- Born: 19 June 1869 Atlanta, Georgia, U.S.
- Died: 27 February 1938 (aged 68)
- Occupation(s): Landscape architect, urban planner
- Known for: Master plans for Beverly Hills, California and Highland Park, Dallas, Texas

= Wilbur David Cook =

American landscape architect

Wilbur David Cook (June 19, 1869 – February 27, 1938), or Wilbur D. Cook Jr., was an American landscape architect and urban planner from Atlanta. He designed the master plans for the city of Beverly Hills, California, and the city of Highland Park in Dallas, Texas.

==Career==

===Overview===
According to a report by the Environmental Planning Branch of Caltrans,

Cook was the first trained landscape architect/city planner to work in the Los Angeles area. Cook had worked for the Olmsted Brothers, and participated with the Olmsteds and Daniel Burnham in the plan for San Francisco. Just prior to his move to Southern California he had worked with Charles Mulford Robinson on the park plan for the City of Oakland
Cook's master plan for Beverly Hills was a radical departure from the monotonous grid patterns of [Henry] Huntington's and other developments on the one hand, and the somewhat exotic plans such as those for Naples and Venice [California] on the other. His plan was firmly based on the concepts of the City Beautiful Movement.

===Projects===
With the Olmstead firm, Cook had worked on Palos Verdes Estates, and the Panama–California Exposition in Balboa Park, San Diego, California.

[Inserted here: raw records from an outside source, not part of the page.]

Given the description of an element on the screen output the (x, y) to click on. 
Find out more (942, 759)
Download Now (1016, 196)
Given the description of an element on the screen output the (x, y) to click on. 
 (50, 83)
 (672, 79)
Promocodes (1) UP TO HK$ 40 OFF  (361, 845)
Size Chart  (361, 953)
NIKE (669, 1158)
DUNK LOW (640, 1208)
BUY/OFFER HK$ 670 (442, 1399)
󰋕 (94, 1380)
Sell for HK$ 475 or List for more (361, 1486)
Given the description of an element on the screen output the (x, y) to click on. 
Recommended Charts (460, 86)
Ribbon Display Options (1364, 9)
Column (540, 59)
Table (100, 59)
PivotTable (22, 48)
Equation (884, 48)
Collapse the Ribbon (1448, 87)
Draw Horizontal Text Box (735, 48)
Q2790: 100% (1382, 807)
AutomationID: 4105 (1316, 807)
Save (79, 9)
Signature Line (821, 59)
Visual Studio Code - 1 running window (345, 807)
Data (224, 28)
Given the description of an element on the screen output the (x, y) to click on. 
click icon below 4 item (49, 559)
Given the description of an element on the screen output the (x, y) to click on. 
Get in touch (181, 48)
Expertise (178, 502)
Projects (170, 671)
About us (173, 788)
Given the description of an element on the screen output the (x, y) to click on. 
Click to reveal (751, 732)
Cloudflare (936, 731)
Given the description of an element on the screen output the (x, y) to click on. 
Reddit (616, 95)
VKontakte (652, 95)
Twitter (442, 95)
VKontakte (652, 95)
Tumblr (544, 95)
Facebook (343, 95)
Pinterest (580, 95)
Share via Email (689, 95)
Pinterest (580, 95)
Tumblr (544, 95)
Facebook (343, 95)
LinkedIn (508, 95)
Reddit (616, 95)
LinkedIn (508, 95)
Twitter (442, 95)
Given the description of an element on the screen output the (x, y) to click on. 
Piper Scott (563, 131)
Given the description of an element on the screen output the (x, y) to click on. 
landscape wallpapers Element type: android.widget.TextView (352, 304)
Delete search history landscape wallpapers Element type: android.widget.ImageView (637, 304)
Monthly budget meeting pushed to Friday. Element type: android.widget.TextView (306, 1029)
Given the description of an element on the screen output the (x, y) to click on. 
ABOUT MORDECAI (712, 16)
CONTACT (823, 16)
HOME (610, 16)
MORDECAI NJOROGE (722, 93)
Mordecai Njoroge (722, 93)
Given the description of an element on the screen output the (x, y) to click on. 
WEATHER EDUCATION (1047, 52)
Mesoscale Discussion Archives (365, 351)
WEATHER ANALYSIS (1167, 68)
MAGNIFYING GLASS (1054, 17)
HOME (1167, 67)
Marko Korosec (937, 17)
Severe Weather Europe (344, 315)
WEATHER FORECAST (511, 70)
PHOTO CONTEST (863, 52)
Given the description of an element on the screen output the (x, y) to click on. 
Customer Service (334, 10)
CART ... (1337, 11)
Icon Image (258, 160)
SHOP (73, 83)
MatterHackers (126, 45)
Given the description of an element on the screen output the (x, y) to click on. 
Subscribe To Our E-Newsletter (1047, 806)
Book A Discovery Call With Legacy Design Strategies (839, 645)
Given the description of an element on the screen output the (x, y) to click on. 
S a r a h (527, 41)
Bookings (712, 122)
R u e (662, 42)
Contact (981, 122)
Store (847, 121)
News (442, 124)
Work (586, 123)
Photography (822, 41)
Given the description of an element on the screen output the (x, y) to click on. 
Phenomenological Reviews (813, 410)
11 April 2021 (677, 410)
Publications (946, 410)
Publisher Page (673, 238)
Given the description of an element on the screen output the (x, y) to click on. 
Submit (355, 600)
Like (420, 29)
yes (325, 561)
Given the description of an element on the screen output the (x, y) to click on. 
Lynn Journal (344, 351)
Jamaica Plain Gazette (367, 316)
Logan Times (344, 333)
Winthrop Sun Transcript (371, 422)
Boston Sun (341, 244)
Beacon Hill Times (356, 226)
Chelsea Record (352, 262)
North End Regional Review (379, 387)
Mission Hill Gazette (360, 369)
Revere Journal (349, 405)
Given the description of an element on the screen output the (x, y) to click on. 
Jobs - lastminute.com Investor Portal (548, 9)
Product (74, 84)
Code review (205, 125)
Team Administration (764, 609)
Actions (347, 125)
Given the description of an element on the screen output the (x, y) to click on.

His other work included Exposition Park in Los Angeles, and other city parks in Monrovia, Anaheim, and Fullerton, California.

Cook also designed the original grounds of the Beverly Hills Hotel, with Elmer Grey as the architect.

With George Duffield Hall (1877–1961), Cook formed the firm Cook & Hall, Landscape Architects and City Planners. When Ralph D. Cornell (1890–1972) joined it became Cook, Hall & Cornell (1924–1933).